▶ **What needs to be done**
Among the records below, find the lines with the word "computer" and copy them.

Screenshot grounding data:
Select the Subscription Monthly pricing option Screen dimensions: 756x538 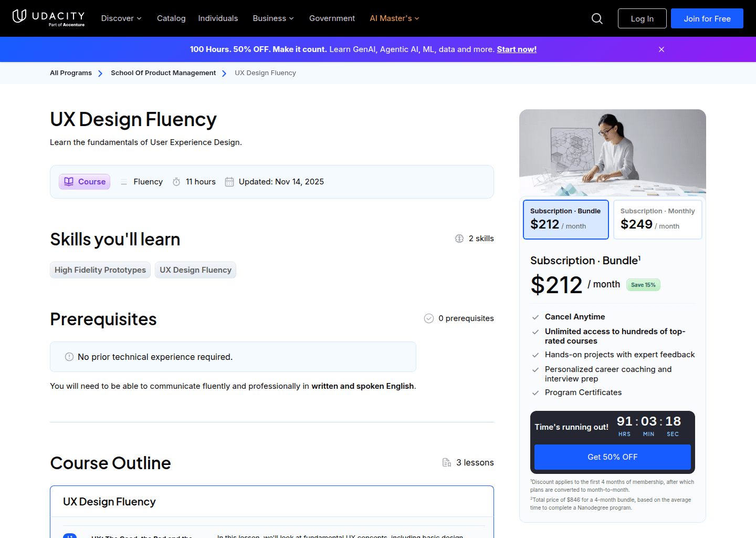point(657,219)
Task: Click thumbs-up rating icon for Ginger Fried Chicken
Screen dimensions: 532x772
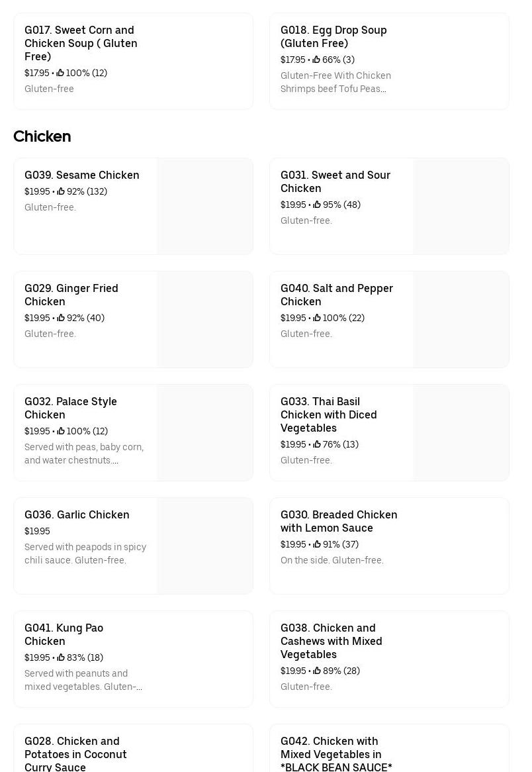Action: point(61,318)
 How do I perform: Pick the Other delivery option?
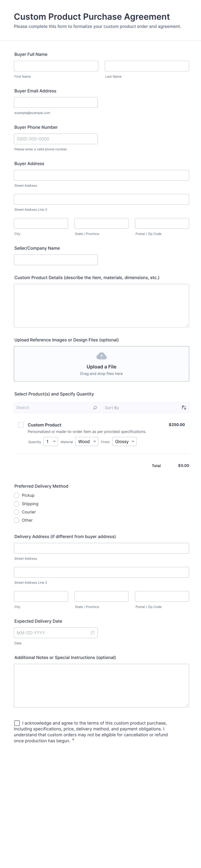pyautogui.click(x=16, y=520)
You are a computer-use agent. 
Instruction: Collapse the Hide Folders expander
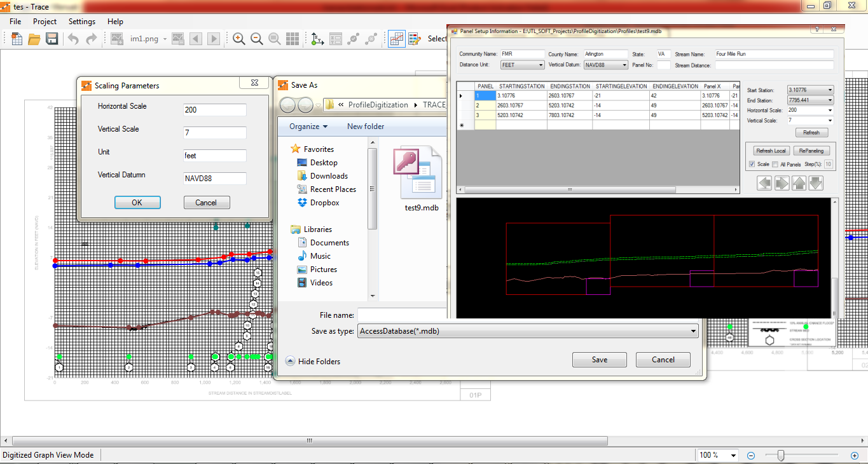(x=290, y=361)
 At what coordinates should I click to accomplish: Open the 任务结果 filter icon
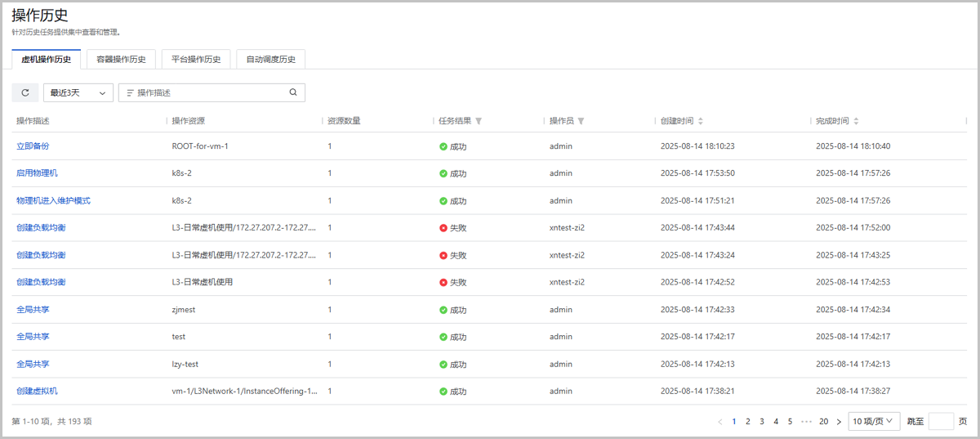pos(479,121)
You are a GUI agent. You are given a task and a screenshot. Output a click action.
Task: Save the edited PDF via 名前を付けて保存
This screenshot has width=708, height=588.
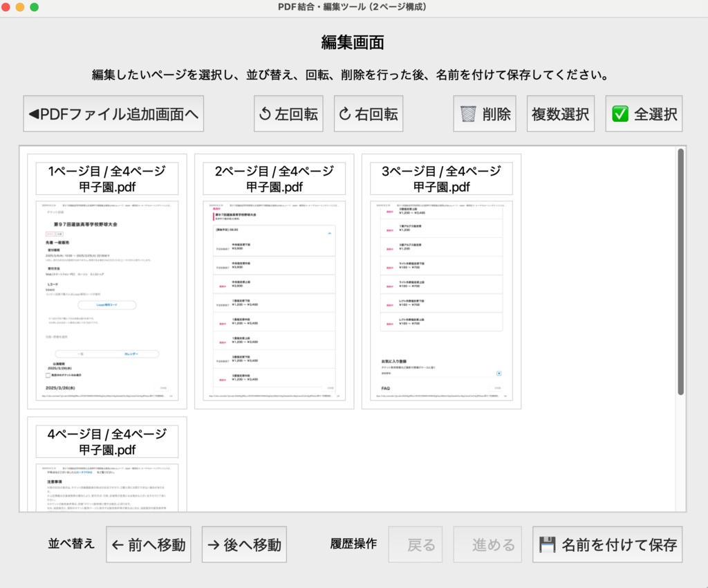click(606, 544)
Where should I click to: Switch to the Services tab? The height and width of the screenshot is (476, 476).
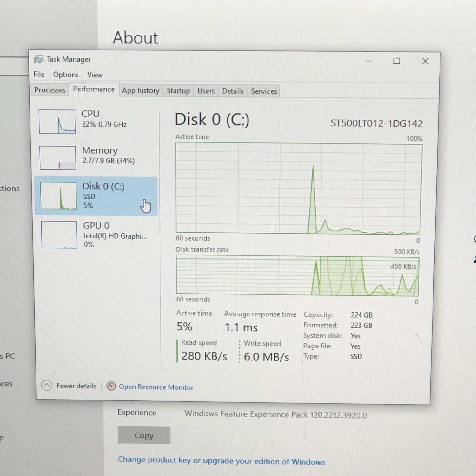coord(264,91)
==
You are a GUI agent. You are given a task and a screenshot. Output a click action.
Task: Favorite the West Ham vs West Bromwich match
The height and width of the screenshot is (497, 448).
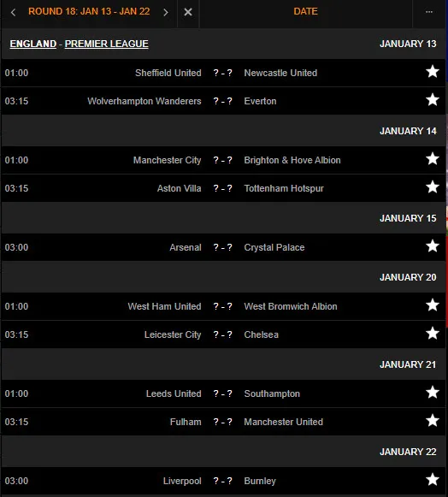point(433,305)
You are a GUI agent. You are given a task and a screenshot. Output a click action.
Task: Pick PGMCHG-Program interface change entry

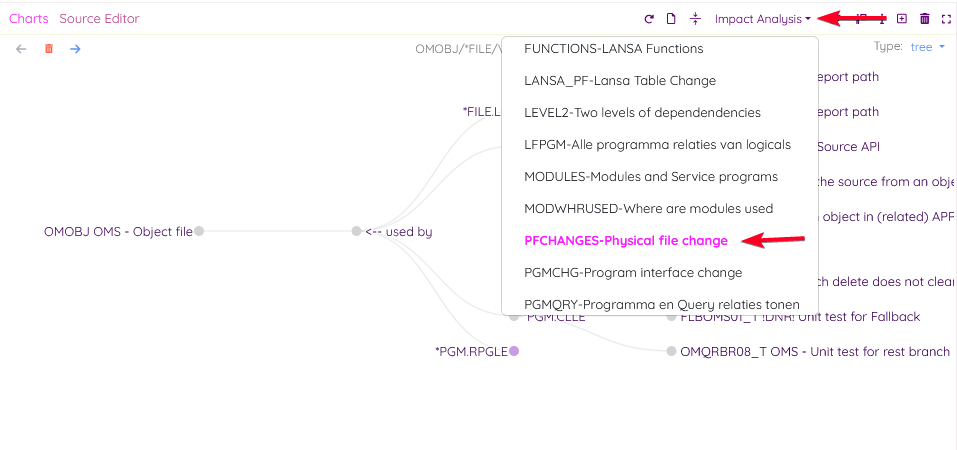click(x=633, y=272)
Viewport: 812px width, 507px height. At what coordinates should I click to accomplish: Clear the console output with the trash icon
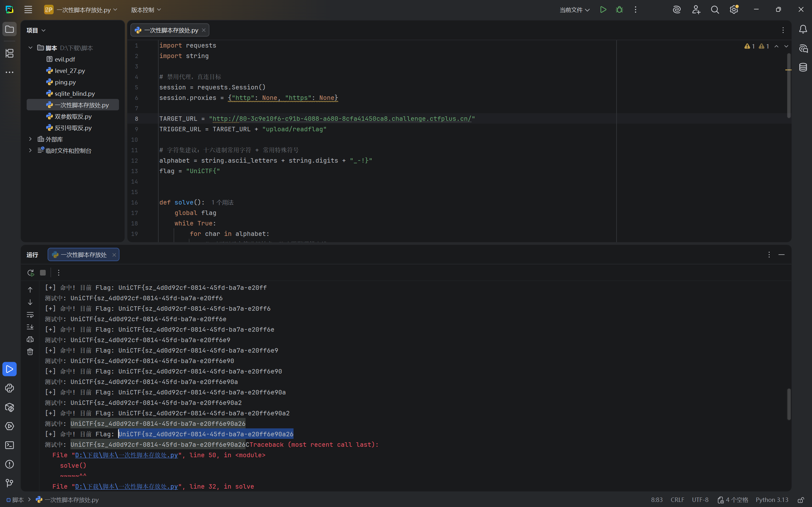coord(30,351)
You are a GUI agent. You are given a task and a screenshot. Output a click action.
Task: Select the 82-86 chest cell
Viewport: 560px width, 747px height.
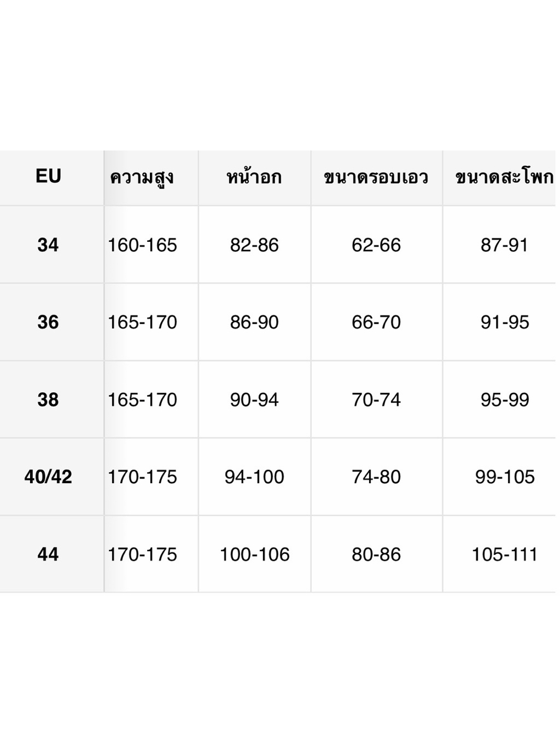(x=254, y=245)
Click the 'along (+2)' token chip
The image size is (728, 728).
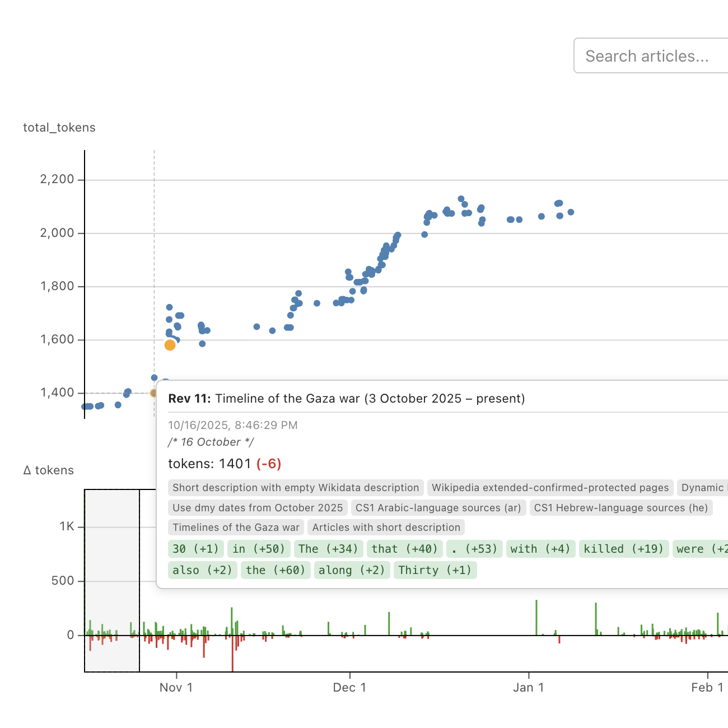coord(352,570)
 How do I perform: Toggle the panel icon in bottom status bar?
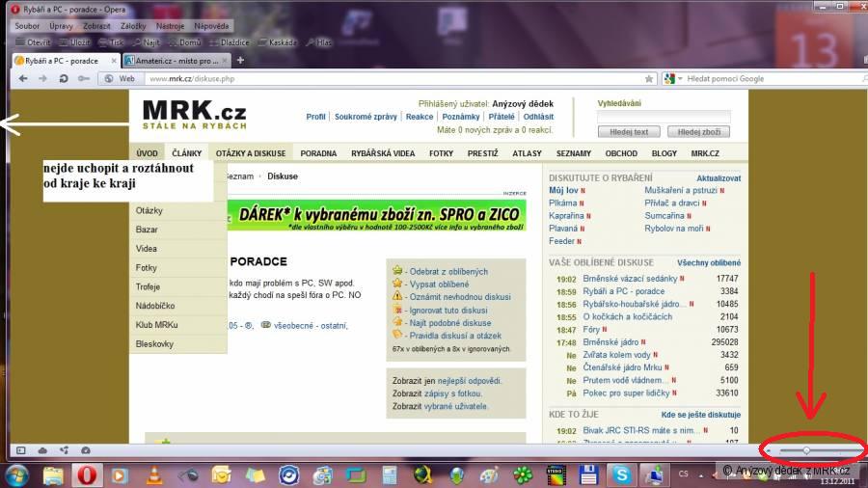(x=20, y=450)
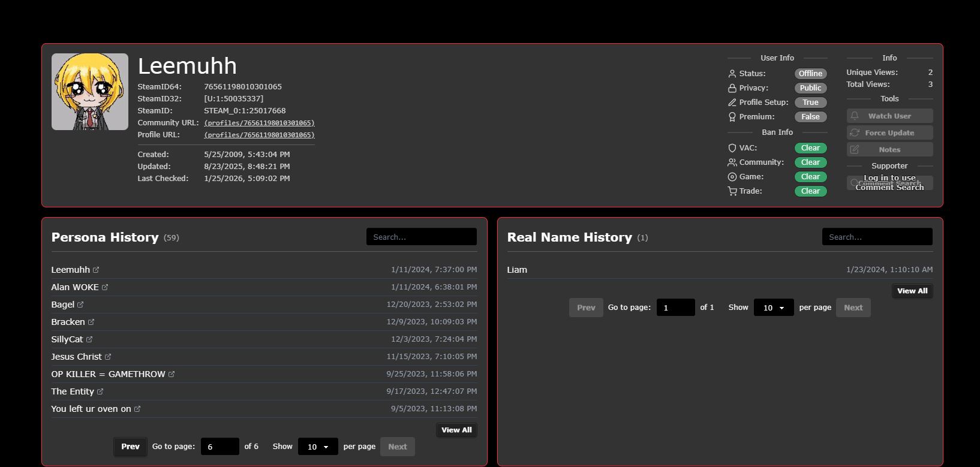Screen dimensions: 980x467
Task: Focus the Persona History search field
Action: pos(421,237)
...
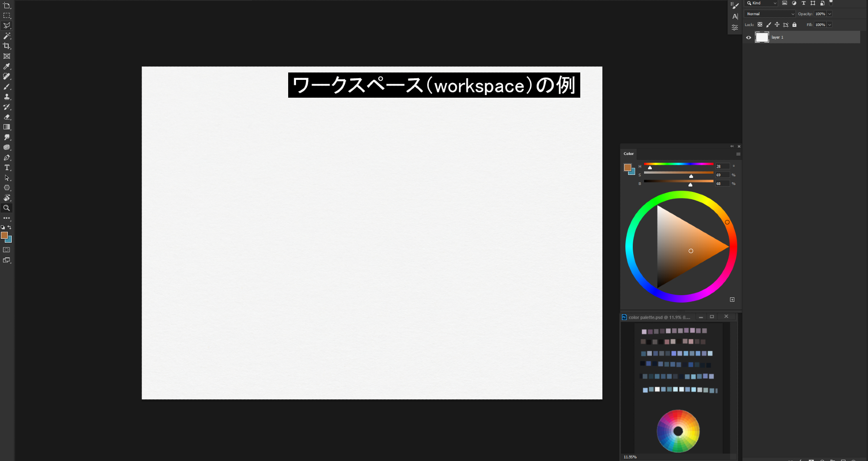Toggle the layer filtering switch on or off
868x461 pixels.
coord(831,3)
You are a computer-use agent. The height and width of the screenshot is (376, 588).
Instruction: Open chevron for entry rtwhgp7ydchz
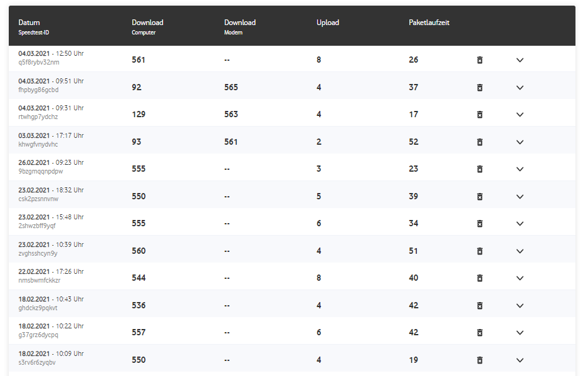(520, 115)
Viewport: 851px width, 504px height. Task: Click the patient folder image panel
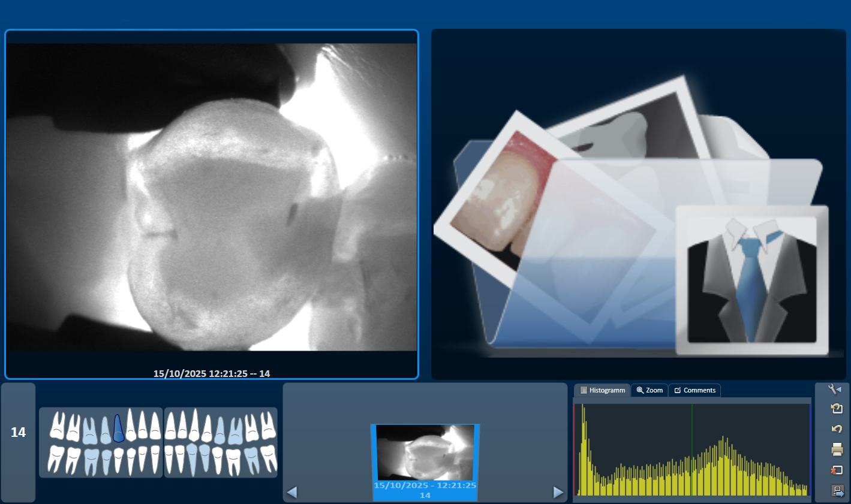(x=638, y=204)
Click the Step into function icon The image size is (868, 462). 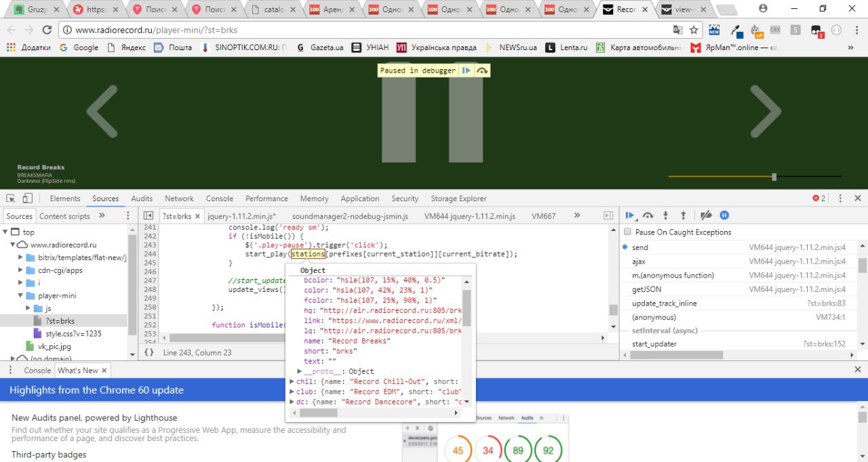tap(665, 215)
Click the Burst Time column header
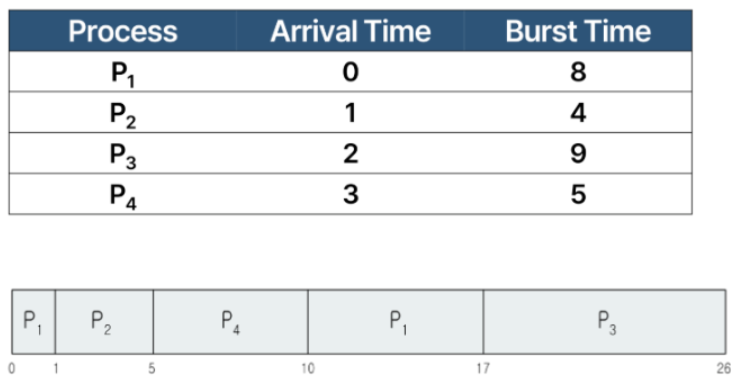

▶ **Response to this exercise**
You are a computer-use agent. 
You are a computer-use agent. The height and width of the screenshot is (376, 588).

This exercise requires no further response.